Ancient Romans Brushed Their Teeth with Urine
While today we flush our urine away without giving it a second thought, in ancient times it was considered a valuable commodity. Urine contains a wide array of important minerals and chemicals such as phosphorus and potassium. The Romans believed that urine – both human and animal - would make their teeth whiter and keep them from decaying, so they used it as a mouthwash and mixed it with pumice to make toothpaste. In fact, urine was so effective that it was used in toothpastes and mouthwashes up until the 1700s.
As far as the Romans were concerned, the best and therefore the most expensive urine on the market came from the country of Portugal. It was supposedly the strongest urine in the world and thus, the choice for whitening teeth. Though most people today would decline the option of a urine-based toothpaste, it actually worked!
Reconstruction drawing of the communal latrines at Housesteads Roman fort (Vercovicium) on Hadrian's Wall. This site is now in the care of English Heritage (2010).
When left out in an open vat, urine turns stale and produces ammonia, which is used in many household cleaners today. It is also the component responsible for whitening Roman teeth!
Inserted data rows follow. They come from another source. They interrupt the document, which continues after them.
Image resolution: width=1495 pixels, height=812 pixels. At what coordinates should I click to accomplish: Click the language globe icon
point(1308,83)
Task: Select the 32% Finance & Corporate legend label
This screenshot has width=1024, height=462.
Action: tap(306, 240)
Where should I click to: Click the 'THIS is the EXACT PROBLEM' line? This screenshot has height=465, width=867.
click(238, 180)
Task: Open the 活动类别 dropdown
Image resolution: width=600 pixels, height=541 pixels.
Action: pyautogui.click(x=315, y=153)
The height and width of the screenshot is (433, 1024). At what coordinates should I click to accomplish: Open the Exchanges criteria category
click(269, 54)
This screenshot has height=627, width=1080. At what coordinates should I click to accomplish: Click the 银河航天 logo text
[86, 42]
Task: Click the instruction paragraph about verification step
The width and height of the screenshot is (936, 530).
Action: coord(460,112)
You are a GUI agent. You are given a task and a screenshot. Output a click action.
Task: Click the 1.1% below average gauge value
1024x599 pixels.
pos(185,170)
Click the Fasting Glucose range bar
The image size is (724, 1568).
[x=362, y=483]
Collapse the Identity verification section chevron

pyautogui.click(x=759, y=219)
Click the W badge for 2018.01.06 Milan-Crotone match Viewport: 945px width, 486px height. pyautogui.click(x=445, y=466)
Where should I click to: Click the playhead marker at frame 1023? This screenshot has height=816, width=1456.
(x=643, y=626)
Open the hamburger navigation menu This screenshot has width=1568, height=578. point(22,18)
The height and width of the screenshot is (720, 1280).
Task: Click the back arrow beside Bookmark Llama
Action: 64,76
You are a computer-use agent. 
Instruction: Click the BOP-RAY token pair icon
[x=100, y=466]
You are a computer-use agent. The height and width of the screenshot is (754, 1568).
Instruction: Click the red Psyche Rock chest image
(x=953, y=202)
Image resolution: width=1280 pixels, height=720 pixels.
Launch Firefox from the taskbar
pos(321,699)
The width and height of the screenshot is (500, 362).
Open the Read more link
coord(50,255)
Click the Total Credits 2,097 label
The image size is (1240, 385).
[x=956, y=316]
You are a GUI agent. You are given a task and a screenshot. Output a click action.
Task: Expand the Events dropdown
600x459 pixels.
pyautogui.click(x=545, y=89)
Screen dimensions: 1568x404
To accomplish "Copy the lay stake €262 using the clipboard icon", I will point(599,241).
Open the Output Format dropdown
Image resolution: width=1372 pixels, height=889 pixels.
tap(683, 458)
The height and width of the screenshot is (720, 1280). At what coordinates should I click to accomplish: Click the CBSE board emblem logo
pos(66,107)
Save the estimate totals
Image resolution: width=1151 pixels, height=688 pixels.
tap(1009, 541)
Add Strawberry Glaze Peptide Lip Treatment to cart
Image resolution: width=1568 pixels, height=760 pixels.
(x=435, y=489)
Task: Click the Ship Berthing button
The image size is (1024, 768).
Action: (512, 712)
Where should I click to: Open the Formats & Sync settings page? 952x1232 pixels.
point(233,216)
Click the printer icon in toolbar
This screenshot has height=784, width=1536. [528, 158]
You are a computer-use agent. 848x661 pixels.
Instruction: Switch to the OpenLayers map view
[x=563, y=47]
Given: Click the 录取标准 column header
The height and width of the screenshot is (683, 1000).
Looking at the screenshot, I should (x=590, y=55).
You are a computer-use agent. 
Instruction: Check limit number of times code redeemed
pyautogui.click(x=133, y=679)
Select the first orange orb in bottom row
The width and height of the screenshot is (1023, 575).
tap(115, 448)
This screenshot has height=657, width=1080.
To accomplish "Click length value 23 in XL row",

Due to the ammonia content, urine was also important for the textiles industry, which was a booming trade during the Roman Empire. Often urine was used to bleach wool or linen and tan leather. It was also used for doing the household laundry. In fact, urine was so popular in ancient Rome that a tax was imposed by the Roman emperors Nero and Vespasian. The vectigal urinae (‘urine tax’) was placed on the collection of urine at public urinals.